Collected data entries
◇ ◇ ◇ ◇ ◇ ◇ ◇

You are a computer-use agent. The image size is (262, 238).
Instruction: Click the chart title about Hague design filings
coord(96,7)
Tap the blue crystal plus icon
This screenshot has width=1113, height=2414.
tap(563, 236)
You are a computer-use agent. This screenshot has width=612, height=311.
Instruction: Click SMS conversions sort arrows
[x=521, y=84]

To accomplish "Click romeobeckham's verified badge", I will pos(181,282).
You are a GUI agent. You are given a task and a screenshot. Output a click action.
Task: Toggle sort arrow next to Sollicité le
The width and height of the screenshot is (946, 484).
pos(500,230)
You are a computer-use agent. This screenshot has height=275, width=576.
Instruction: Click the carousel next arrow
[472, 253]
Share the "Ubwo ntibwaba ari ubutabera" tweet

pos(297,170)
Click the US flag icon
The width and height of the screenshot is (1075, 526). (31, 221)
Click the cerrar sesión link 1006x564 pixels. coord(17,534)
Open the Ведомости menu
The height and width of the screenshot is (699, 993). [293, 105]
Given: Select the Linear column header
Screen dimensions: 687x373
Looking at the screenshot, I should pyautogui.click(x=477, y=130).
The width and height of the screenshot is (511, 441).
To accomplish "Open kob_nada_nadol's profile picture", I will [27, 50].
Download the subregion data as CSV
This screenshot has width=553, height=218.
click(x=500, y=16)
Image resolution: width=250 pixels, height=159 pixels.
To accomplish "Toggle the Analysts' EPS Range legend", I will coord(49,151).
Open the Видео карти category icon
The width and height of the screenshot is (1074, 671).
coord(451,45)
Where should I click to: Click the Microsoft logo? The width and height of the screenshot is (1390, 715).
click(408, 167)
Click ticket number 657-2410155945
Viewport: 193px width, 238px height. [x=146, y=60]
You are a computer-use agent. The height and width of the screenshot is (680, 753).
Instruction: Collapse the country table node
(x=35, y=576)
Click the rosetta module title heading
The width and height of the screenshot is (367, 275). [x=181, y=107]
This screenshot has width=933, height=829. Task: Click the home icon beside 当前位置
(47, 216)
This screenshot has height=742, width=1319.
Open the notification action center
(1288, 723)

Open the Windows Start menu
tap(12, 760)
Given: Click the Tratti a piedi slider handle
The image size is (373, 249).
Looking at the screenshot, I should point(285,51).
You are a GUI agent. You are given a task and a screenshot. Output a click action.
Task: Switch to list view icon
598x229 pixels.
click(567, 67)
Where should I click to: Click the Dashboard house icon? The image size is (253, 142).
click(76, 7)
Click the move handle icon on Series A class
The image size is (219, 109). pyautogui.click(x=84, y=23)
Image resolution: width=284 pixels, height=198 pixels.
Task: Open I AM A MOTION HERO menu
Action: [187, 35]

◇ ◇ ◇ ◇ ◇ ◇ ◇

Please retype each entry above exactly as it is written.

You are a computer-use agent. The image size is (262, 238).
Instruction: Click the chart title about Hague design filings
coord(96,7)
Tap the blue crystal plus icon
This screenshot has width=1113, height=2414.
tap(563, 236)
You are a computer-use agent. This screenshot has width=612, height=311.
Instruction: Click SMS conversions sort arrows
[x=521, y=84]

To accomplish "Click romeobeckham's verified badge", I will pos(181,282).
You are a GUI agent. You are given a task and a screenshot. Output a click action.
Task: Toggle sort arrow next to Sollicité le
The width and height of the screenshot is (946, 484).
pos(500,230)
You are a computer-use agent. This screenshot has height=275, width=576.
Instruction: Click the carousel next arrow
[472, 253]
Share the "Ubwo ntibwaba ari ubutabera" tweet

pos(297,170)
Click the US flag icon
The width and height of the screenshot is (1075, 526). (31, 221)
Click the cerrar sesión link 1006x564 pixels. coord(17,534)
Open the Ведомости menu
The height and width of the screenshot is (699, 993). [293, 105]
Given: Select the Linear column header
Screen dimensions: 687x373
Looking at the screenshot, I should pyautogui.click(x=477, y=130).
The width and height of the screenshot is (511, 441).
To accomplish "Open kob_nada_nadol's profile picture", I will [27, 50].
Download the subregion data as CSV
This screenshot has width=553, height=218.
click(x=500, y=16)
Image resolution: width=250 pixels, height=159 pixels.
To accomplish "Toggle the Analysts' EPS Range legend", I will coord(49,151).
Open the Видео карти category icon
The width and height of the screenshot is (1074, 671).
coord(451,45)
Where should I click to: Click the Microsoft logo? The width and height of the screenshot is (1390, 715).
click(408, 167)
Click ticket number 657-2410155945
Viewport: 193px width, 238px height. [x=146, y=60]
You are a computer-use agent. The height and width of the screenshot is (680, 753).
Instruction: Collapse the country table node
(x=35, y=576)
Click the rosetta module title heading
The width and height of the screenshot is (367, 275). [x=181, y=107]
This screenshot has width=933, height=829. Task: Click the home icon beside 当前位置
(47, 216)
This screenshot has height=742, width=1319.
Open the notification action center
(1288, 723)

Open the Windows Start menu
tap(12, 760)
Given: Click the Tratti a piedi slider handle
The image size is (373, 249).
Looking at the screenshot, I should point(285,51).
You are a GUI agent. You are given a task and a screenshot. Output a click action.
Task: Switch to list view icon
598x229 pixels.
click(567, 67)
Where should I click to: Click the Dashboard house icon? The image size is (253, 142).
click(76, 7)
Click the move handle icon on Series A class
The image size is (219, 109). pyautogui.click(x=84, y=23)
Image resolution: width=284 pixels, height=198 pixels.
Task: Open I AM A MOTION HERO menu
Action: [187, 35]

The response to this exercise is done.